Provide the full table name for which the data quality rules are being run

required
action Union[list, str]

Provide the action which you want to filter from rules table. Value should only from one of these - "fail" or "drop" or "ignore" or provide the needed in a list ["fail", "drop", "ignore"]

required
tag Optional[str]

Provide the KPI for which you are running the data quality rule

None
Returns

dict: returns a dict with key as 'rule' and 'expectation' as value

required
Source code in spark_expectations/utils/reader.py
def get_rules_dlt(
    self,
    product_rules_table: str,
    table_name: str,
    action: Union[list, str],
    tag: Optional[str] = None,
) -> dict:
    """
    This function supports creating a dict of expectations that is acceptable by DLT
    Args:
         product_rules_table: Provide the full table name, which has your data quality rules
         table_name: Provide the full table name for which the data quality rules are being run
         action: Provide the action which you want to filter from rules table.

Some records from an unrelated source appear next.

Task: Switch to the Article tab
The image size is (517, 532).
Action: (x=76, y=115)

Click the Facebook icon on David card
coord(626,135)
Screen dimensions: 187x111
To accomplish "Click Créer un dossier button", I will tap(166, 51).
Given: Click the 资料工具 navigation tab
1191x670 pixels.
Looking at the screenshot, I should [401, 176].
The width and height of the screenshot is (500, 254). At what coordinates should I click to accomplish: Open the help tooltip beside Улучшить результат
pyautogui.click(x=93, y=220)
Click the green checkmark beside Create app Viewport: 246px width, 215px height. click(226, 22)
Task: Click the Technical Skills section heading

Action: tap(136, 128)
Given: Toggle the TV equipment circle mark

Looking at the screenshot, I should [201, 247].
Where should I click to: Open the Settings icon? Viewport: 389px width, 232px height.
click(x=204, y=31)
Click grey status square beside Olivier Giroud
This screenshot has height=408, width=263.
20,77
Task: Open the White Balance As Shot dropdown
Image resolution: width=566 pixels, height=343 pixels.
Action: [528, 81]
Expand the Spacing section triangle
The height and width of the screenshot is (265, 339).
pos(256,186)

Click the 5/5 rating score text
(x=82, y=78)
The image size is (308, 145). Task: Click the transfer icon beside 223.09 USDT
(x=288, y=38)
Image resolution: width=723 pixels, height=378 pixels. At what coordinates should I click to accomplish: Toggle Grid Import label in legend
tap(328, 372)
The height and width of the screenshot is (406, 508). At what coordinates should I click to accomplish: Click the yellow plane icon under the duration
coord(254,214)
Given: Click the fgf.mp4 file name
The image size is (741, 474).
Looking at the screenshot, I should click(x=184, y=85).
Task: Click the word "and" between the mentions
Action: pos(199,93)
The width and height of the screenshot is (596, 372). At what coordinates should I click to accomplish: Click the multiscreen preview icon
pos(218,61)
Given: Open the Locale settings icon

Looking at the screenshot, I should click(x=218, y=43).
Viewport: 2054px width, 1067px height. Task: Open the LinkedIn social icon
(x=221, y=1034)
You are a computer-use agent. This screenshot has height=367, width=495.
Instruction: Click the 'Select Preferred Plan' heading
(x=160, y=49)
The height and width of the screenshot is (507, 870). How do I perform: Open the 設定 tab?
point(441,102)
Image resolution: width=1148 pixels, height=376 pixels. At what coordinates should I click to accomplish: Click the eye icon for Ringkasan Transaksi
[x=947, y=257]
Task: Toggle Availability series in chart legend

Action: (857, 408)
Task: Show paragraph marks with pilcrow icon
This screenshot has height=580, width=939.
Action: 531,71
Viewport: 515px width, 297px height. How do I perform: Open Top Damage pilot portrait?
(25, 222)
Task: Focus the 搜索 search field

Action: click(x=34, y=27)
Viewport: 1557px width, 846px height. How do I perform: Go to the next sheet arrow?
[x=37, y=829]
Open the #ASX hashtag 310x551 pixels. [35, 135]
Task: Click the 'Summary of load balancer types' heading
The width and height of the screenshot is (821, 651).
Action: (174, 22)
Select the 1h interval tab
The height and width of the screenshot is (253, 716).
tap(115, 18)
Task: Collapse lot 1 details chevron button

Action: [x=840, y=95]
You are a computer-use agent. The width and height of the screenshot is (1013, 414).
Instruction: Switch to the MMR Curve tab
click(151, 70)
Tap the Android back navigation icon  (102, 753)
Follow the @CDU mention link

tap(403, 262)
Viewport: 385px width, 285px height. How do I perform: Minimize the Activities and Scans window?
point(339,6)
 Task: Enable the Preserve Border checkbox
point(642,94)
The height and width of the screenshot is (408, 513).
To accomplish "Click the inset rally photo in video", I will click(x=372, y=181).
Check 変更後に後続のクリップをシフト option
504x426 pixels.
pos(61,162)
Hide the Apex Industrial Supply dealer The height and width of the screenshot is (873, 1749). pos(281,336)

Value should only from one of these
                       - "fail" or "drop" or "ignore" or provide the needed in a list ["fail", "drop", "ignore"]
         tag: Provide the KPI for which you are running the data quality rule

         Returns:
               dict: returns a dict with key as 'rule' and 'expectation' as value
    """
    try:
        _actions: List[str] = [].append(action) if isinstance(action, str) else action  # type: ignore
        _expectations: dict = {}
        _rules_df: DataFrame = self.spark.sql(
            f"""
                                   select rule, tag, expectation from {product_rules_table} 
                                   where product_id='{self.product_id}' and table_name='{table_name}' and 
                                   action_if_failed in ('{"', '".join(_actions)}')
                                   """
        )
        if tag:
            for row in _rules_df.filter(col("tag") == tag).collect():
                _expectations[row["rule"]] = row["expectation"]
        else:
            for row in _rules_df.collect():
                _expectations[row["rule"]] = row["expectation"]
        return _expectations

    except Exception as e:
        raise SparkExpectationsUserInputOrConfigInvalidException(
            f"error occurred while reading or getting rules from the rules table {e}"
        )

get_rules_from_table(product_rules_table: str, dq_stats_table_name: str, target_table_name: str, actions_if_failed: Optional[List[str]] = None) -> dict

This function fetches the data quality rules from the table and return it as a dictionary

Parameters:

Name Type Description Default
product_rules_table str

Provide the full table name, which has your data quality rules

required
table_name

Provide the full table name for which the data quality rules are being run

required
dq_stats_table_name str

Provide the table name, to which Data Quality Stats have to be written to

required
actions_if_failed Optional[List[str]]

Provide the list of actions in ["fail", "drop", 'ignore'], which need to be applied on a particular row if a rule failed

None

Returns:

Name Type Description
dict dict

The dict with table and rules as keys

Source code in spark_expectations/utils/reader.py
def get_rules_from_table(
    self,
    product_rules_table: str,
    dq_stats_table_name: str,
    target_table_name: str,
    actions_if_failed: Optional[List[str]] = None,
) -> dict:
    """
    This function fetches the data quality rules from the table and return it as a dictionary

    Args:
        product_rules_table: Provide the full table name, which has your data quality rules
        table_name: Provide the full table name for which the data quality rules are being run
        dq_stats_table_name: Provide the table name, to which Data Quality Stats have to be written to
        actions_if_failed: Provide the list of actions in ["fail", "drop", 'ignore'], which need to be applied on a
            particular row if a rule failed

    Returns:
        dict: The dict with table and rules as keys
    """
    try:
        self._context.set_dq_stats_table_name(dq_stats_table_name)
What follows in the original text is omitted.